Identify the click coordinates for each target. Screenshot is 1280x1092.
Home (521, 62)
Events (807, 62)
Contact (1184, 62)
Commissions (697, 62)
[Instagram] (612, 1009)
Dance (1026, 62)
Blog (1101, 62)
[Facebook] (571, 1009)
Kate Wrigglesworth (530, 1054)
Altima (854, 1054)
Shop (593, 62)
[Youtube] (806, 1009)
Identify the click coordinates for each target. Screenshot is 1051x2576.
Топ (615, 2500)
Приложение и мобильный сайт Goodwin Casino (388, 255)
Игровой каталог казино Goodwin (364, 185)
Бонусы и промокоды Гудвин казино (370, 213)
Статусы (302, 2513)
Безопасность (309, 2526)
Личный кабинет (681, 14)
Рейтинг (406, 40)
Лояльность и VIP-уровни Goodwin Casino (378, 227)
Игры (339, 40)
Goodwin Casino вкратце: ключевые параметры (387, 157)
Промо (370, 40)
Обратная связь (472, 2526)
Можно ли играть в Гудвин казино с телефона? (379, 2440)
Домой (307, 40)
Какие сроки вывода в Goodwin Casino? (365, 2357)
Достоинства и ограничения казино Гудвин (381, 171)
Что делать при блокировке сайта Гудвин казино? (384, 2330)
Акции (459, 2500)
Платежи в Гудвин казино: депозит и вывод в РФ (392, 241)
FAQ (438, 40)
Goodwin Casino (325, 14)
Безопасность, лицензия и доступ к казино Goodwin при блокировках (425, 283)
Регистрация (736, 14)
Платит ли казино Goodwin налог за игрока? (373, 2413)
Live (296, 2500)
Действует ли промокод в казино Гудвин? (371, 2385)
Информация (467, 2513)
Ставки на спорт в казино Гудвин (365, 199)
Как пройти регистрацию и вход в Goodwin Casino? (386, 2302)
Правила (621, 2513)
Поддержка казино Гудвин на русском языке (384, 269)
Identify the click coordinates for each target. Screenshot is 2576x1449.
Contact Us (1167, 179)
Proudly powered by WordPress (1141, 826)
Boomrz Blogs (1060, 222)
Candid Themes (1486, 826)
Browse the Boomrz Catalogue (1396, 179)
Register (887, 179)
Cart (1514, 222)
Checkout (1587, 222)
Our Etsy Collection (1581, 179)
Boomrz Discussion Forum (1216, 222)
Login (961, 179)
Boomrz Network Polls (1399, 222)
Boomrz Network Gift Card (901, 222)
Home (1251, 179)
= = = = = = =
GOAL OF THE EXERCISE
Look above for the line containing "[Facebook] (571, 1009)" and the line containing "Бонусы и промокоды Гудвин казино (370, 213)". Transcribe both, with the lines between them, exactly.

RESULT
[Facebook] (571, 1009)
Kate Wrigglesworth (530, 1054)
Altima (854, 1054)
Shop (593, 62)
[Youtube] (806, 1009)
Identify the click coordinates for each target. Screenshot is 1051x2576.
Топ (615, 2500)
Приложение и мобильный сайт Goodwin Casino (388, 255)
Игровой каталог казино Goodwin (364, 185)
Бонусы и промокоды Гудвин казино (370, 213)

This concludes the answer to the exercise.